§ Supplied text

☆ ☆ ☆

Rise and shine everyone and Happy Friday!


The big news event today is the PCE Inflation numbers coming out for the US. As a recap, last month we saw the PCE numbers come in hotter than expected, which likely led to the Fed’s resolve of two further hikes this year.


Speaking of hikes, I’m sure you read our note on the upward revision in the GDP numbers to 2% for Q1, 2023 which quite possibly led to a firming of the Fed Fund Futures on rate hikes. The possibility of a rate cut moved from a first cut in January to traders now seeing the first cut coming in during May 2024. Bonds also sold off in response, causing the 10-year rate to spike.


In other news Nike reported numbers after the close and while they beat on Revenues, they missed on EPS. North American sales came in at 5%, lower than expected but, Greater China came in at 16%, better than expected. Gross Margins are stabilizing with a decline of -1.4% vs. -3% in the last quarter and inventory levels have also stabilized. They announced price increases to offset increasing costs, while still discounting to get rid of their older inventory.

☆ ☆ ☆

§ Data lines
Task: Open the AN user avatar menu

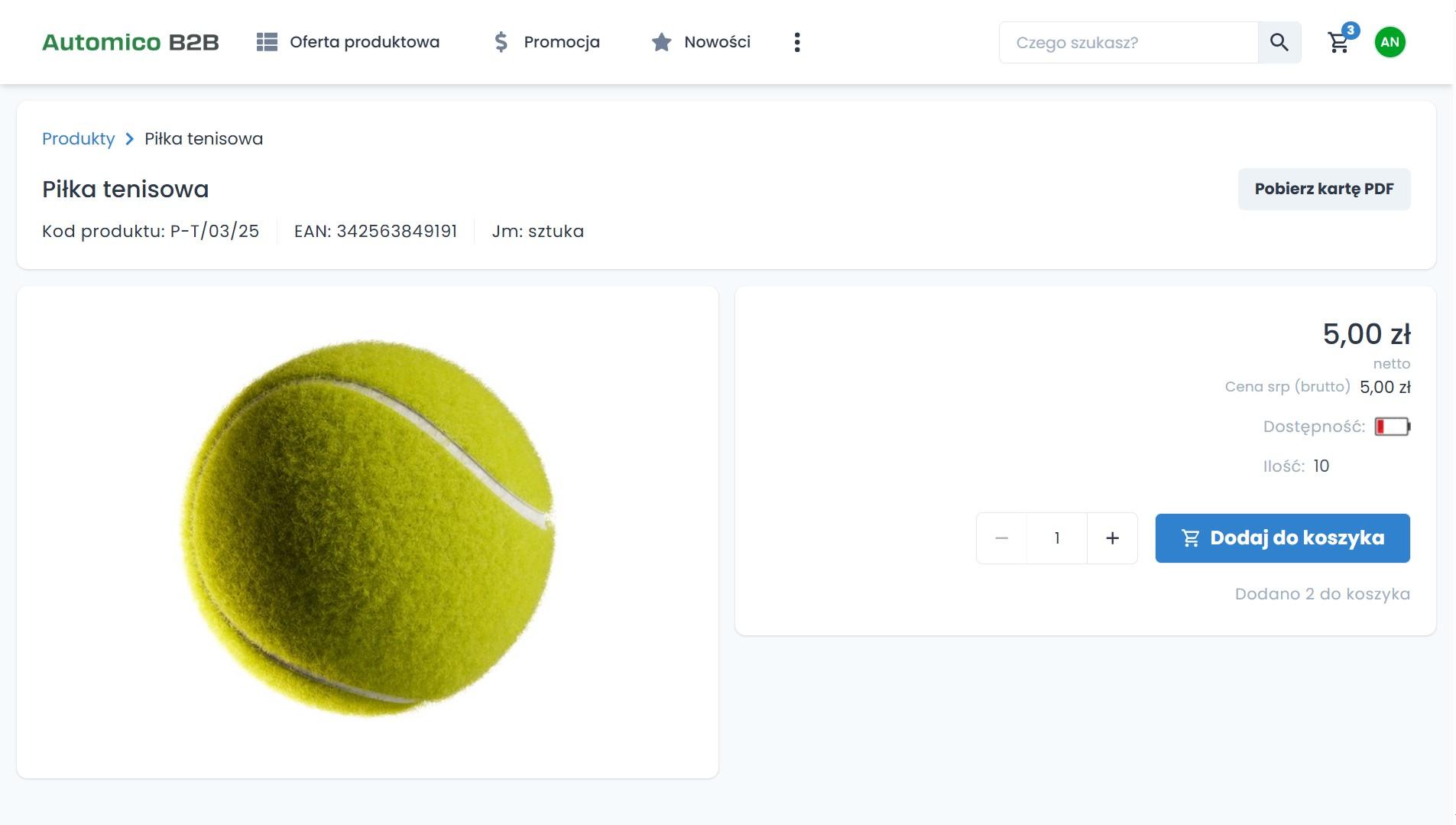Action: point(1390,42)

☆ ☆ ☆

Extend the Friday market note on PCE inflation, the Fed and Nike's earnings, picking up right after its last sentence.

§ Written reply
US equity futures are trading higher this morning. Gold pulls back slightly. The US Dollar, rates, Bitcoin, Oil and Copper are all trading higher. The Yield Curve inverts further to 104bps.


Constellation Brands (STZ) reports before market open.


Asia and Australia

  • Asian equities ended mostly higher Friday. Small gains for mainland China, Australia, South Korea; India's Sensex hit fresh record high.

  • China - Official manufacturing PMI was 49.0 in June, matching expectations, following 48.8 in the previous month, extending contractions to a third straight month. Slight improvement in manufacturing PMI, while still in contractionary territory. Services PMI slid mildly to 52.8

  • Japan Finance Minister Suzuki said authorities are closely watching FX moves with an "extremely high" sense of urgency after the yen weakened to the psychologically important 145 line against the dollar.

  • Tokyo core CPI rose 3.2% y/y in June, below consensus 3.4% and follows revised 3.1% in the previous month. Ex-fresh food & energy inflation edged lower to 3.8% from 3.9% -- easing from the highest reading since January 1982.

  • Japan’s Industrial production fell 1.6% m/m in May, weaker than expected 1.0% decline, following 0.7% rise in the previous month.

  • Mixed views on whether RBA will hike or hold at Tuesday's meeting - July 4.

  • South Korea May factory production unexpectedly rose, led by increased output of automobiles and semiconductors



Europe, Middle East, Africa

  • European equity markets higher.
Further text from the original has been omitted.